A Plackett-Luce model in Stan
-------------------------------------
While we could work with the tidied `match_results` in Stan, the model becomes easier to implement if we extract only the parts of the data that we need. Here, that's the number of players (`n_players`), the number of rounds (`n_round`), and a matrix with the 1st, 2nd, 3rd, and 4th `player_id` for each round (`player_ranks`).
```{r}
stan_data <- list(
n_players = max(match_results$player_id),
n_rounds = max(match_results$round_id),
player_ranks = match_results |>
select(round_id, rank, player_id) |>
pivot_wider(names_from = rank, values_from = player_id) |>
arrange(round_id) |>
select(`1`, `2`, `3`, `4`) |>
as.matrix()
)
head(stan_data$player_ranks)
```
For example, looking at the first couple of rows in `stan_data$player_ranks` above, we can (again) see that in round one, on the first row, `player_id: 12` (that is, Bob Matthews) won and `player_id: 57` (Michael Trepp) came last.
Also, while we could implement the likelihood part of this model directly using `sum()`s and `exp()`s, a shortcut is to use the `categorical_logit()` distribution. The parameter to this distribution is a vector which will be [softmax](https://mc-stan.org/docs/functions-reference/matrix_operations.html#softmax-1) transformed (just what we want in the Plackett-Luce model) into the probability that each of the categories represented by this vector will be selected. For example, this sampling statement defines the likelihood that the first player, with skill `0.8` would win: `1 ~ categorical_logit([0.8, 1.0, -1.0, 0.0])`.

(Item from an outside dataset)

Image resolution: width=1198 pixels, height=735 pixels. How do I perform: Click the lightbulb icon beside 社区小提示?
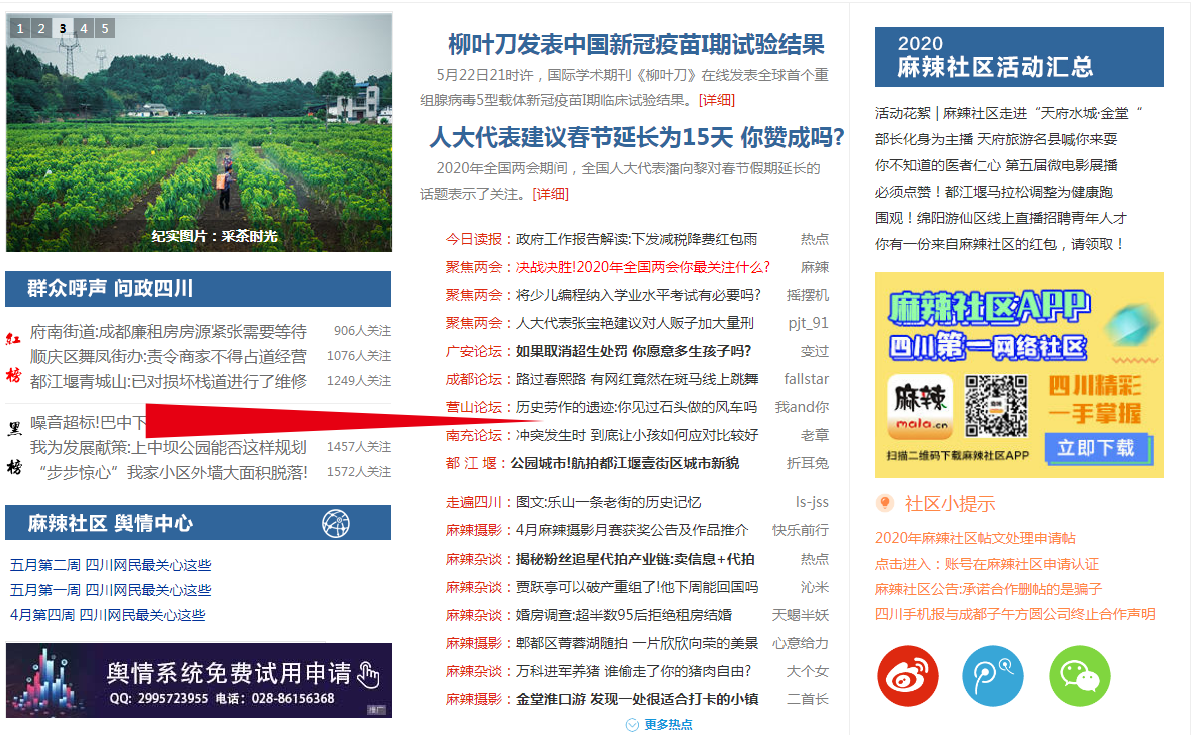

Given that we've got our data nicely packaged up in `stan_data` and that we can use the `categorical_logit()` distribution, the Stan model definition becomes fairly straightforward:
```{r}
plackett_luce_model_code <- "
data {
int n_players;
int n_rounds;
int player_ranks[n_rounds, 4];
}
parameters {
vector[n_players] skills;
real skills_sigma;
}
model {
// A vector to hold the skills for each round
// Just to limit the amunt of indexing we'll need to do
vector[4] round_skills;
// It's important that the distribution over skills is anchored at a
// fixed value, here 0.0. Otherwise, as skills are relative to each other,
// they wouldn't be identifiable.
skills ~ normal(0, skills_sigma);
skills_sigma ~ cauchy(0, 1);
for (round_i in 1:n_rounds) {
round_skills = skills[player_ranks[round_i]];
// The likelihood of the winner winning out of the 4 players
1 ~ categorical_logit(round_skills[1:4]);
// The likelihood of the 2nd place winning out of the 3 remaining players
1 ~ categorical_logit(round_skills[2:4]);
// The likelihood of the 3rd place winning out of the 2 remaining players
1 ~ categorical_logit(round_skills[3:4]);
// And the remaining 4th place is guaranteed to 'win' against themselves...
}
}
"
```
In the above model, I’ve placed a hierarchical distribution on the `skills` parameters. This works well for this dataset, where there are a lot of players and plenty of data. With less data, one might want to just put a fixed prior here (say, `skills ~ normal(0, 1.0)`). The model above is somewhat inflexible in that it only works for the case where there are exactly four players in each round, but I hope you can see that it's straightforward to tweak it to allow for other number of players, as well.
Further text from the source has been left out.